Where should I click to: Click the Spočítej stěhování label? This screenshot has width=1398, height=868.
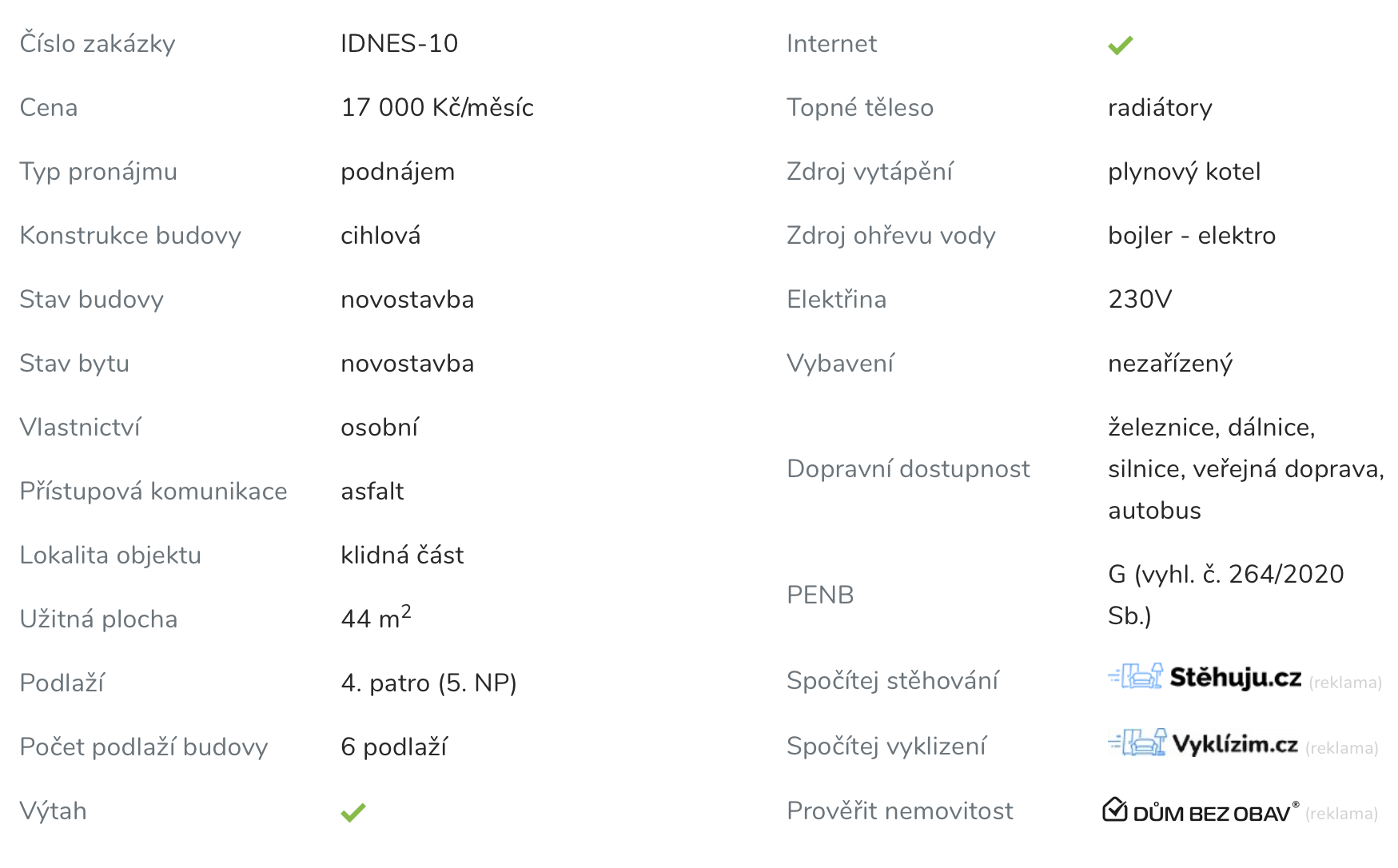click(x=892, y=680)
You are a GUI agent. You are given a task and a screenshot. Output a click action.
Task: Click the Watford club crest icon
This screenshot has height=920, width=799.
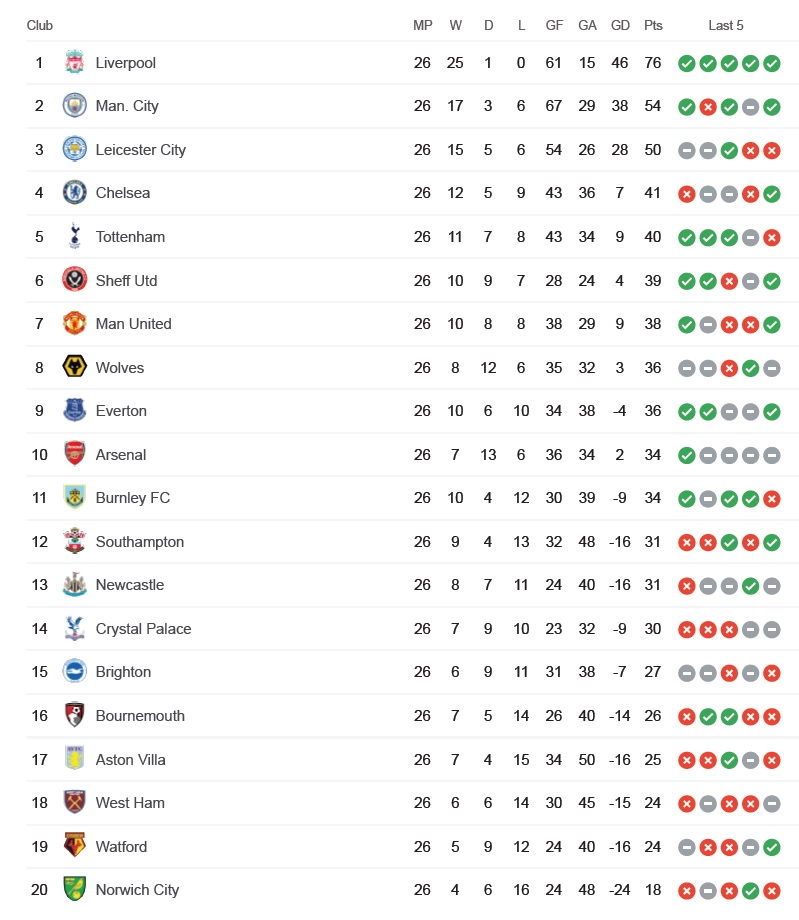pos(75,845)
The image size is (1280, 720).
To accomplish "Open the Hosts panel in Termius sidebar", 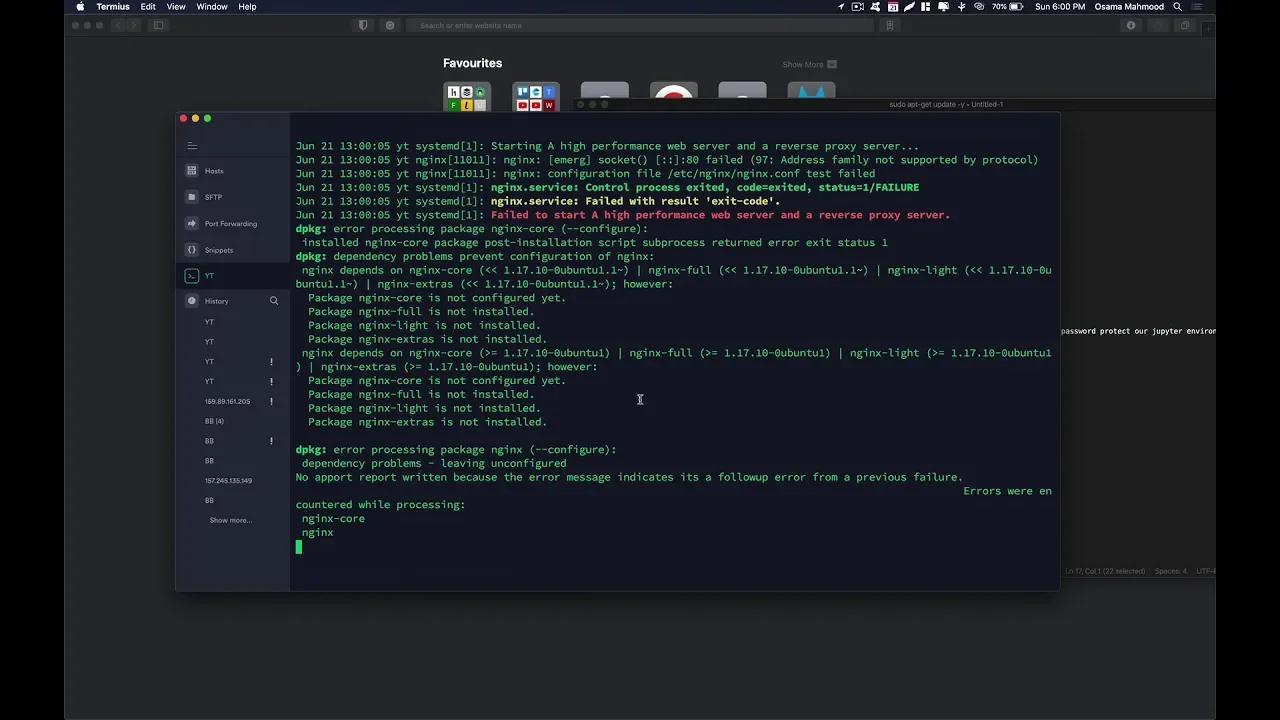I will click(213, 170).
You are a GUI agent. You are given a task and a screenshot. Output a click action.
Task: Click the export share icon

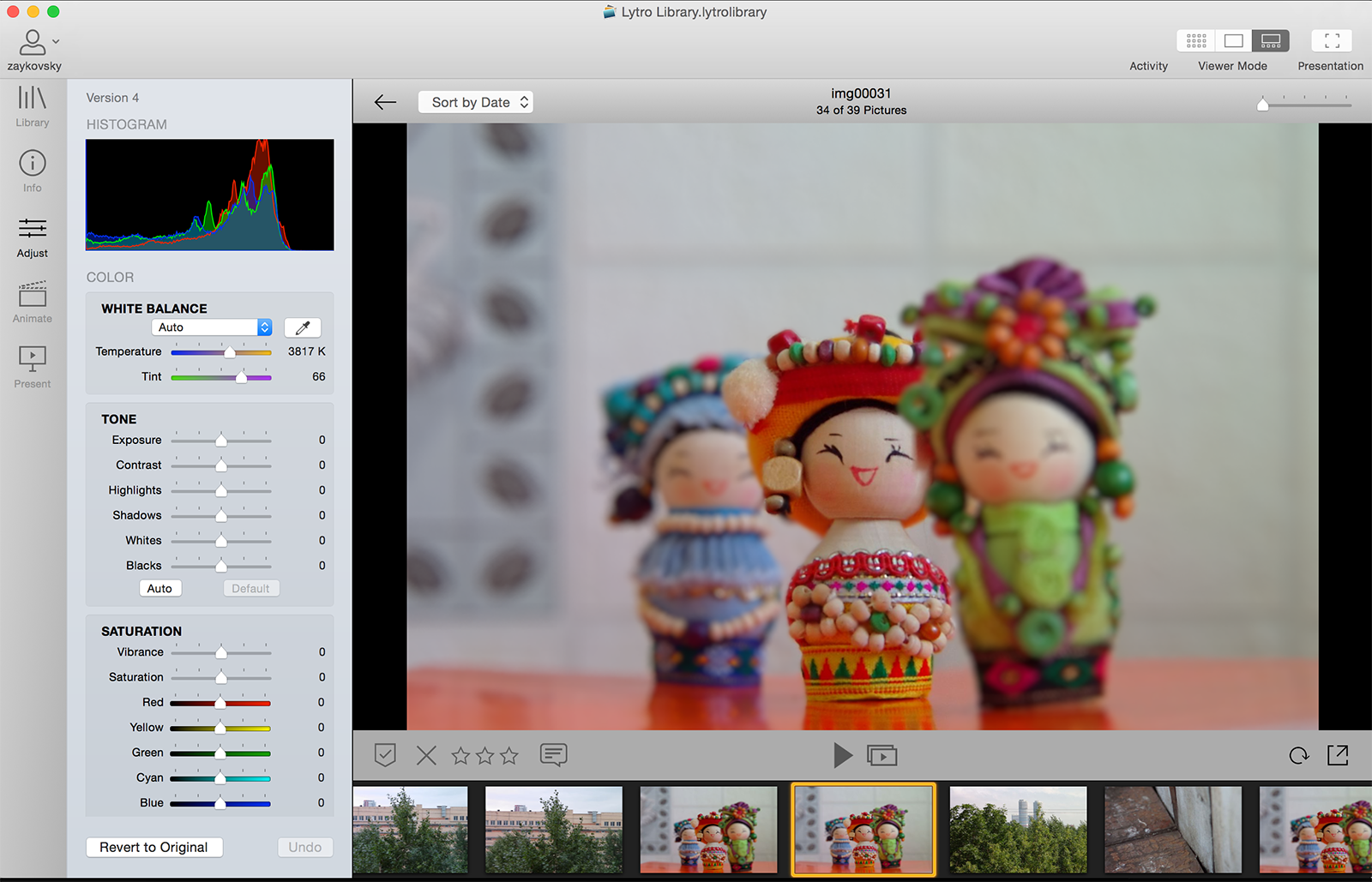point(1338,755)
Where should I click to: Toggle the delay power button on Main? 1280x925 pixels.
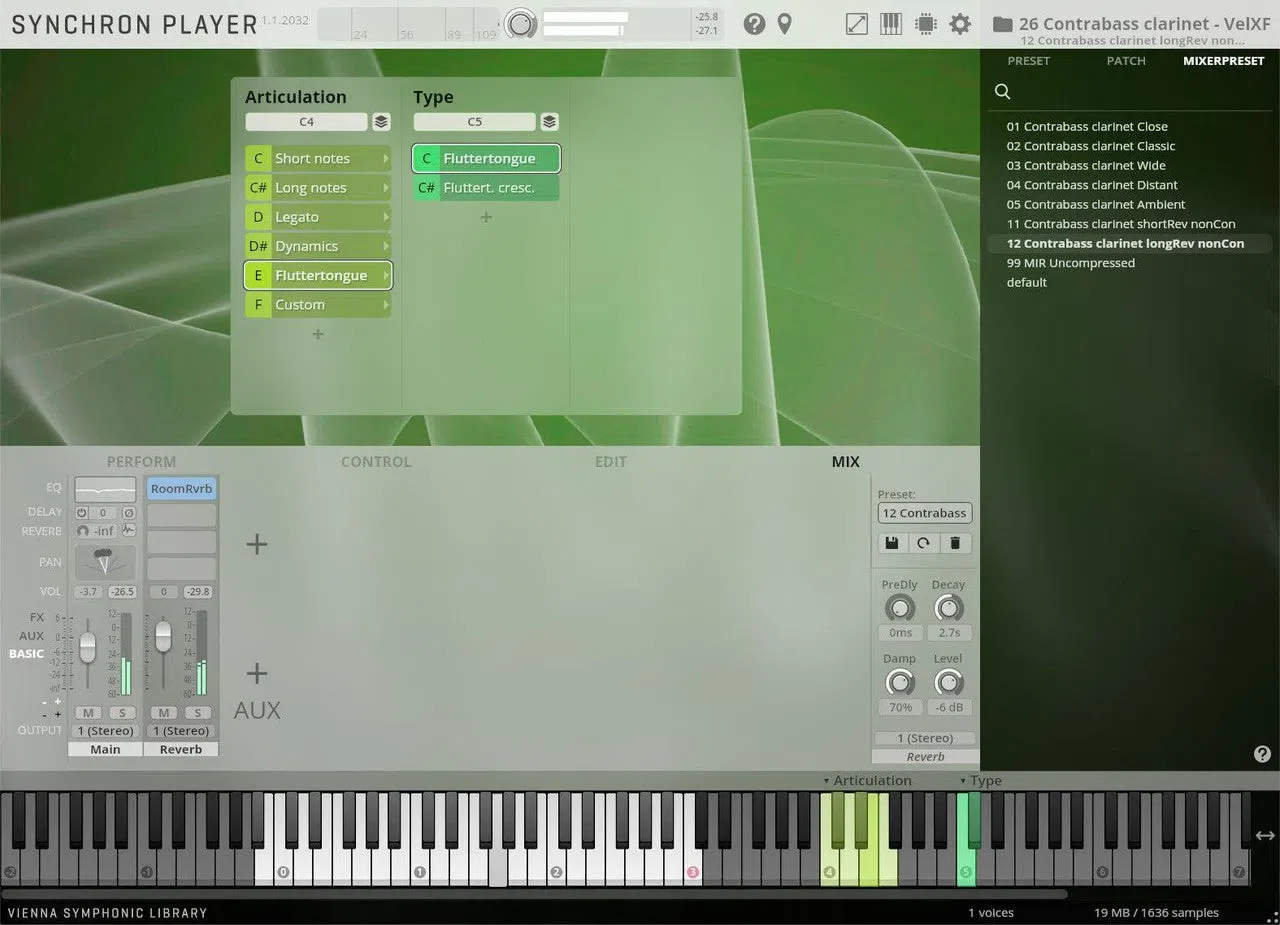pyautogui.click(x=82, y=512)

▶ _WHAT IS ASKED_
Turn the stretch of material from the line containing "Where should I click to: Toggle" through the end of the material into a numbered list, leaving out blank lines and pictures.

▶ _EXPECTED OUTPUT_
1. Where should I click to: Toggle the delay power button on Main? 1280x925 pixels.
2. pyautogui.click(x=82, y=512)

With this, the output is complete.